Une aile par semaine
« Dès la fin 2025, nous serons en mesure de produire une aile par semaine et nous devrions créer entre 200 et 250 emplois d’ici 2025 », avance-t-il. Le dirigeant prévoit le lancement de la production pour début 2024. L’autorisation d’occupation temporaire (AOT) avec l’autorité portuaire de Nantes–Saint-Nazaire devrait être signée d’ici septembre. Pour justifier le choix d’implantation sur le foncier portuaire, le dirigeant met en avant les « capacités de levage et un savoir-faire sur la logistique XXL ».
Les premières ailes usinées devraient équiper la tout première flotte de porte-conteneurs assistés à la voile et ce, dès 2025, annonce Bruno Toubiana, qui prévoit de livrer 60 unités entre 2025 et 2026.
Le dirigeant fait référence à la commande de Zéphyr & Borée pour le compte de l’Association des chargeurs pour un transport maritime décarboné, une organisation cofondée par France Supply Chain et l’Association des utilisateurs de transport de fret (AUTF). L’aventure pourrait offrir à l’entreprise une belle carte de visite pour la suite.
CWS est par ailleurs un des membres du consortium composé de Zéphyr & Borée, GTT et Centrale Nantes, qui a été retenu parmi les lauréats de l’appel à projet du Corimer piloté par l’État, avec son projet Mervent 2025 visant à développer un porte-conteneur à propulsion vélique composé de six ailes.
SolidSail, un ensemble intégré voile et gréement
La voile n’est pas une lubie de dernière minute au sein des Chantiers de l’Atlantique. Le constructeur avait lancé en 2009 un premier prototype nommé Eoseas. Depuis, la R&D s’est largement affinée et des tests menés entre 2016 et 2019 dans diverses conditions et sur plusieurs supports ont fini par donner corps au système Solid Sail, un ensemble intégré voile et gréement à balestron, demandant peu de maintenance et facilement opérable.
Le dispositif, qui fait la synthèse entre la technicité de la course au large et de la construction offshore, comprend une voile rigide de grande dimension, composée de panneaux rectangulaires en composite assemblés entre eux, hissables et affalables.
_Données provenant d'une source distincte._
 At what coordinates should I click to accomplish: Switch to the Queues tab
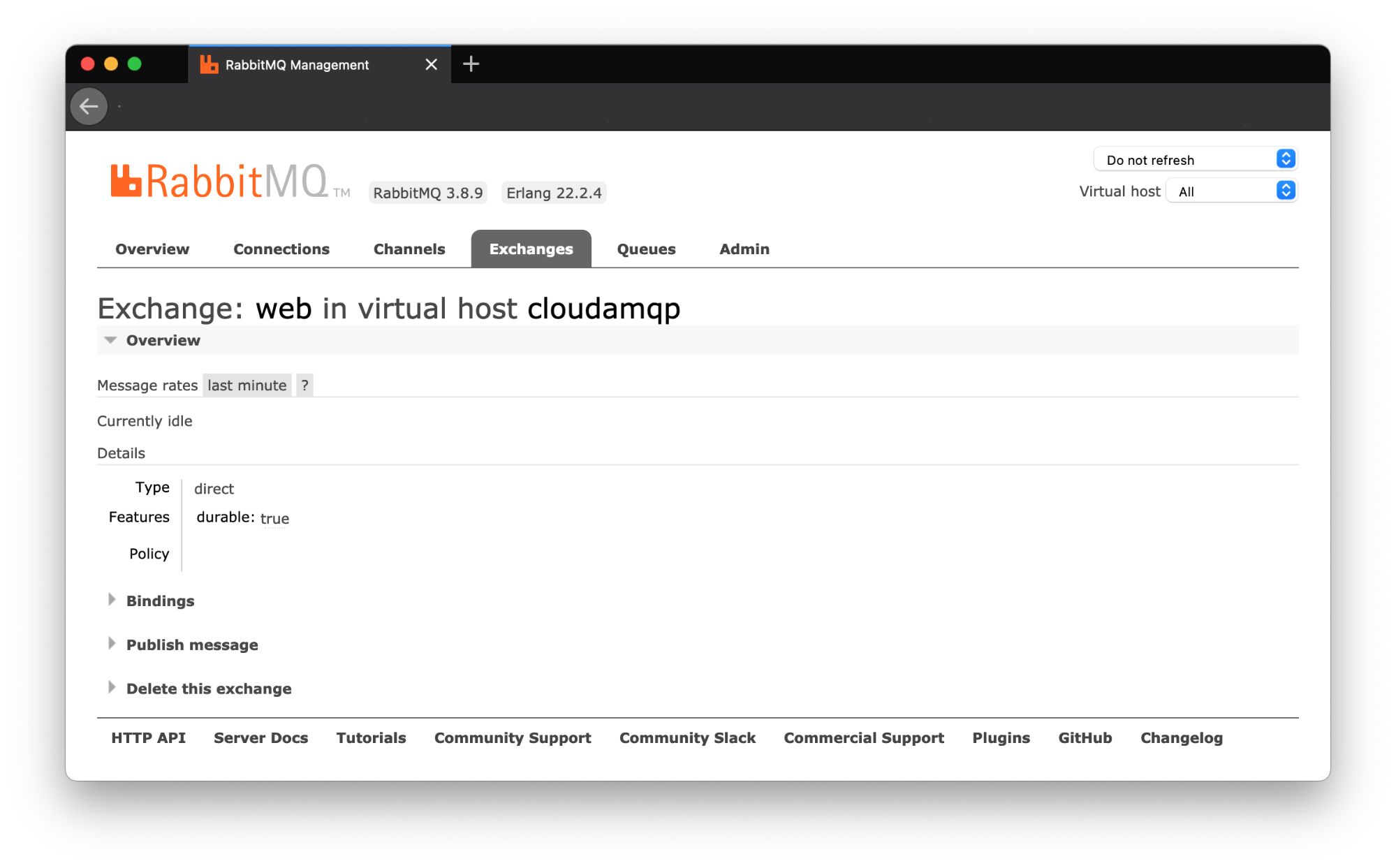coord(646,249)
Dans cette aventure, les Chantiers se sont associés à cinq entreprises bretonnes – Avel Robotics, Lorima, CDK Technologies, SMM et Multiplast – pour former une coentreprise. C’est à Lanester, près de Lorient, que sera implantée l’usine de production des mâts d’ici le dernier trimestre 2024.
Il s'agira d'assembler des panneaux, en fibre de verre et époxy, de la voile qui se déploie sur 1 100 m² (contre 600 m2 pour le premier prototype) sur un mât de 40 m de haut.
Si le système avait été initialement développé dans le cadre du projet Silenseas, une classe de paquebots assistés à la voile, les porteurs du projet visent la plaisance et les ferries mais aussi les navires marchands.
Le Neoliner, roulier développé par Neoline (dont sont actionnaires CMA CGM et Corsica Ferries), est l’un de ses tout premiers clients.
Les industriels promettent une économie de carburant de 25 à 30 %, le surcoût lié à l’intégration de ce type de gréement (de 7 % sur un paquebot) serait amorti en 15 ans par les économies de carburant. À la différence des concepts précédemment cités, le Solid Sail est conçu à ce stade exclusivement pour des navires neufs.